After trying neural networks, we see that tree-based models outperform neural networks on structured, tabular NBA rolling-stat data. After some research, this aligns with industry findings that boosted decision trees remain the dominant approach for sportsbook-style prediction tasks. Trying ensembling or even more advnaced techniques is my next step.

Resplit data for this task

In [None]:
split_date = df['GAME_DATE'].quantile(0.8) #80,20

X_train = X[df['GAME_DATE'] <= split_date]
X_test  = X[df['GAME_DATE'] > split_date]

y_train = y[df['GAME_DATE'] <= split_date]
y_test  = y[df['GAME_DATE'] > split_date]
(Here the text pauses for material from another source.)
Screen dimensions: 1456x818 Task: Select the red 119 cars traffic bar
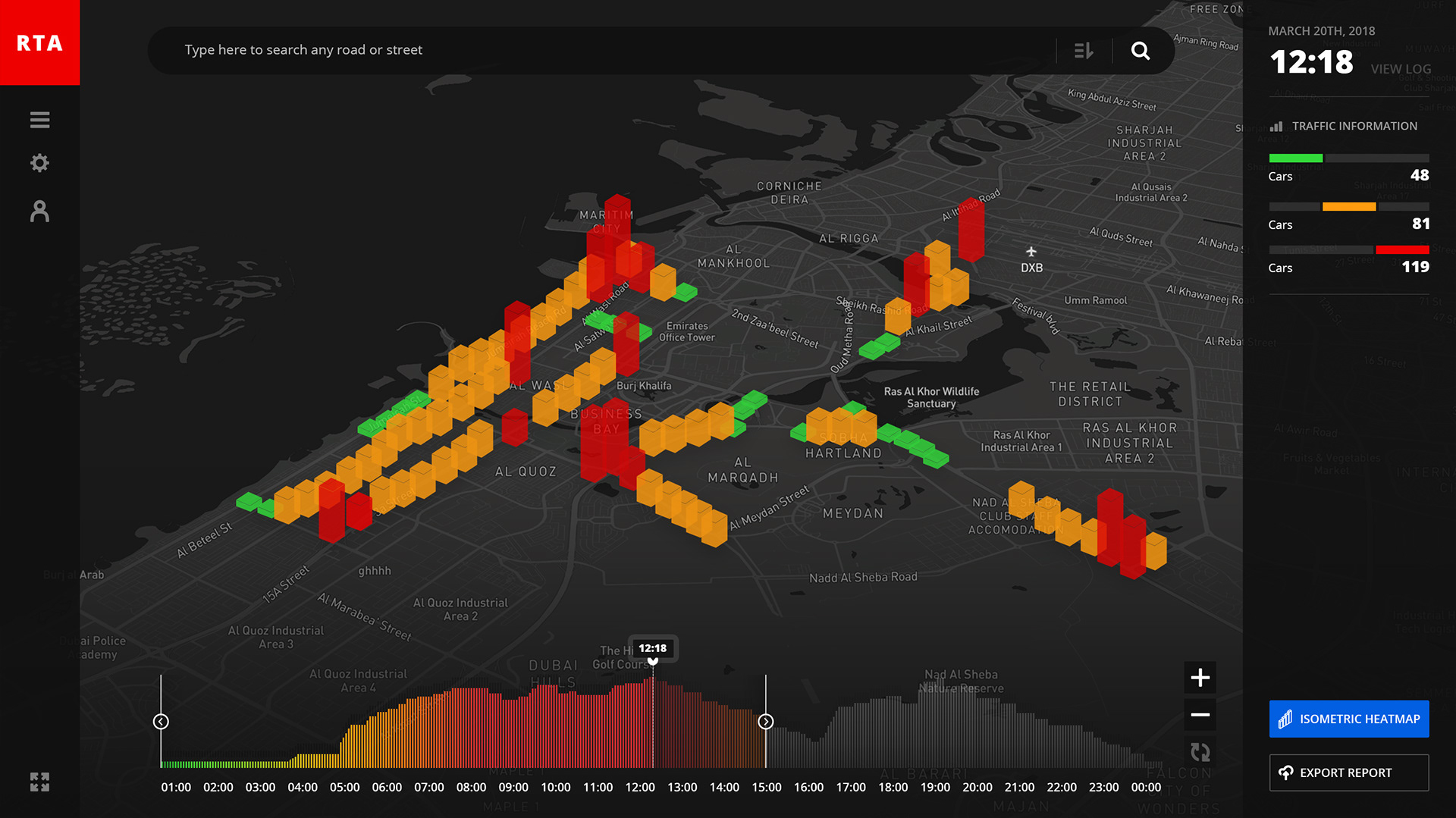(1402, 249)
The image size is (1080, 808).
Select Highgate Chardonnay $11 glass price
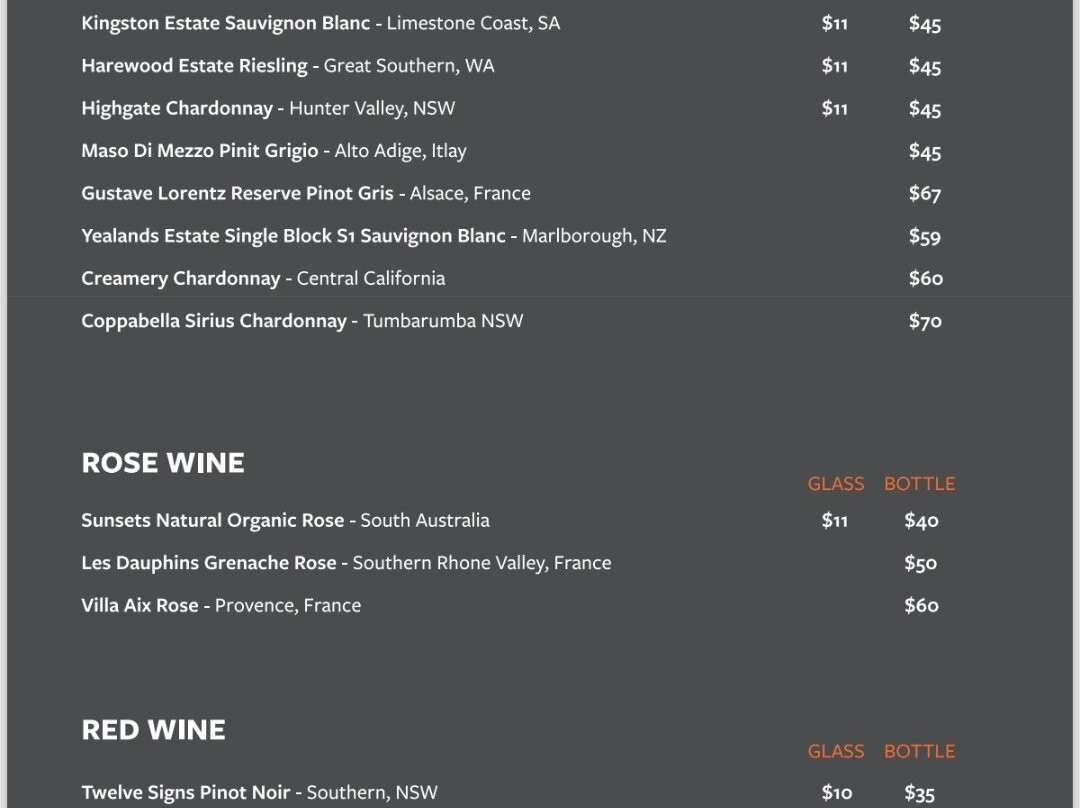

from sklearn.preprocessing import StandardScaler

scaler = StandardScaler()

X_train_scaled = scaler.fit_transform(X_train)
X_test_scaled  = scaler.transform(X_test)



# Save Best Model
After evaluating results, we are going to focus on teh random forest model and applying it on current season wins predictions

In [24]:
rf_model = RandomForestClassifier(
    n_estimators=300,
    max_depth=8,
    min_samples_leaf=20,
    random_state=42
)

rf_model.fit(X_train, y_train)

rf_preds = rf_model.predict(X_test)


In [25]:
import joblib

joblib.dump(
    rf_model,
    "/content/drive/My Drive/Colab Notebooks/Basketball Projected Wins/rf_win_model.pkl"
)

joblib.dump(
    feature_cols,
    "/content/drive/My Drive/Colab Notebooks/Basketball Projected Wins/model_features.pkl"
)


['/content/drive/My Drive/Colab Notebooks/Basketball Projected Wins/model_features.pkl']